--- Given data Enclosed Below ---

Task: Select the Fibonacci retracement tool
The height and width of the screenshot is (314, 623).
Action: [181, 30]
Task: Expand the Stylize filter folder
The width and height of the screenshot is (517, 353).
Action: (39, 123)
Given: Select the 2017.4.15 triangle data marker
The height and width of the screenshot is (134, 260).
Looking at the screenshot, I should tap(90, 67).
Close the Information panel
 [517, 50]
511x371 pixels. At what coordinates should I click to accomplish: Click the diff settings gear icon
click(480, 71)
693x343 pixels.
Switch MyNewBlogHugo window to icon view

--- End of Enclosed Given data ---
--- Given data Enclosed Below ---

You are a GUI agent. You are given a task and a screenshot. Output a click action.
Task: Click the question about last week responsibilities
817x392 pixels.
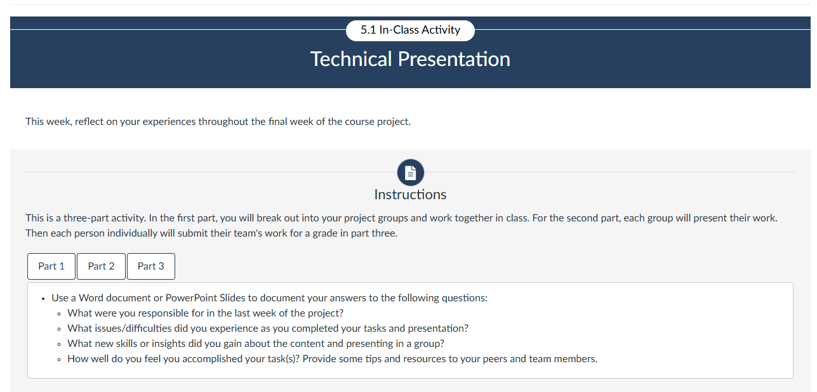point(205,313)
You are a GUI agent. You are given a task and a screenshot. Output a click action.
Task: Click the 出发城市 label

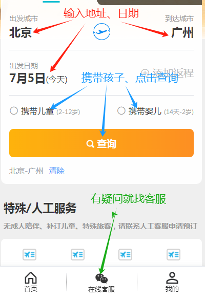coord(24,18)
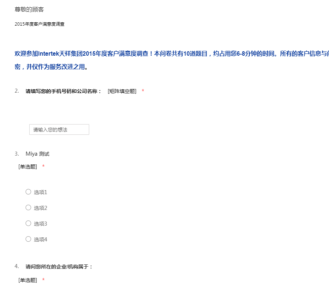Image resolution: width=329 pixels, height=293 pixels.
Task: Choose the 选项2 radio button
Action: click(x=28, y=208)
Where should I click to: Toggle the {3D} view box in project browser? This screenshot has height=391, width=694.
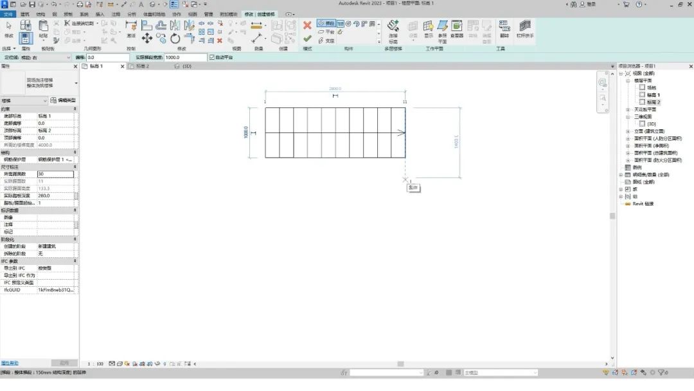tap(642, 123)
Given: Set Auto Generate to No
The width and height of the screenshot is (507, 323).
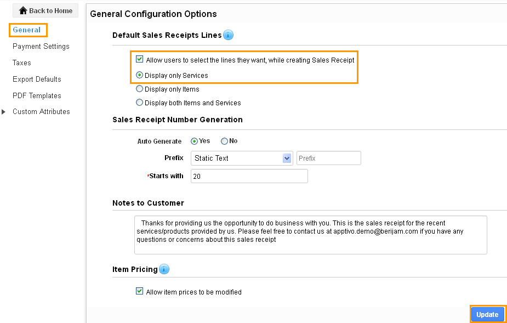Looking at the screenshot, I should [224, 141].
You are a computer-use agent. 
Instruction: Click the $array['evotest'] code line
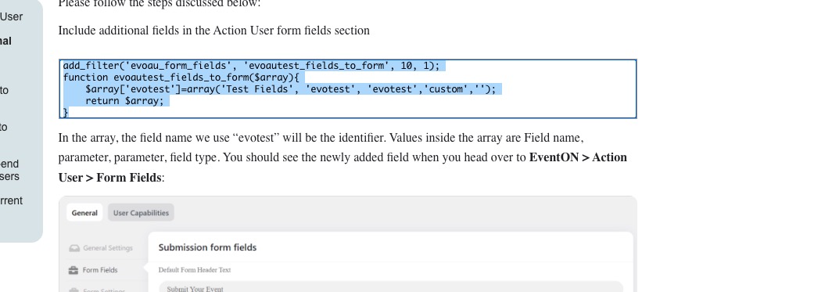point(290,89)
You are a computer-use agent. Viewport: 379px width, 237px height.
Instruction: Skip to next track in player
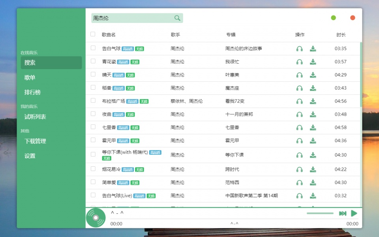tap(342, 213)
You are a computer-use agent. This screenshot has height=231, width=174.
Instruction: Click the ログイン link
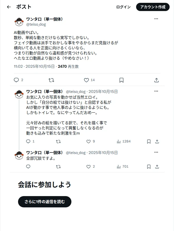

--- End of Enclosed Given data ---

### Problem to work on
Show, from the material above, each line that includes the string "agent".

### Result
You are a GUI agent. You are given a task and a screenshot. Output a click action.
You are a GUI agent. You are given a task and a screenshot. Output a click action.
You are a computer-use agent. 
You are a computer-use agent. Viewport: 379px width, 237px height.
You are a computer-use agent. This screenshot has height=231, width=174.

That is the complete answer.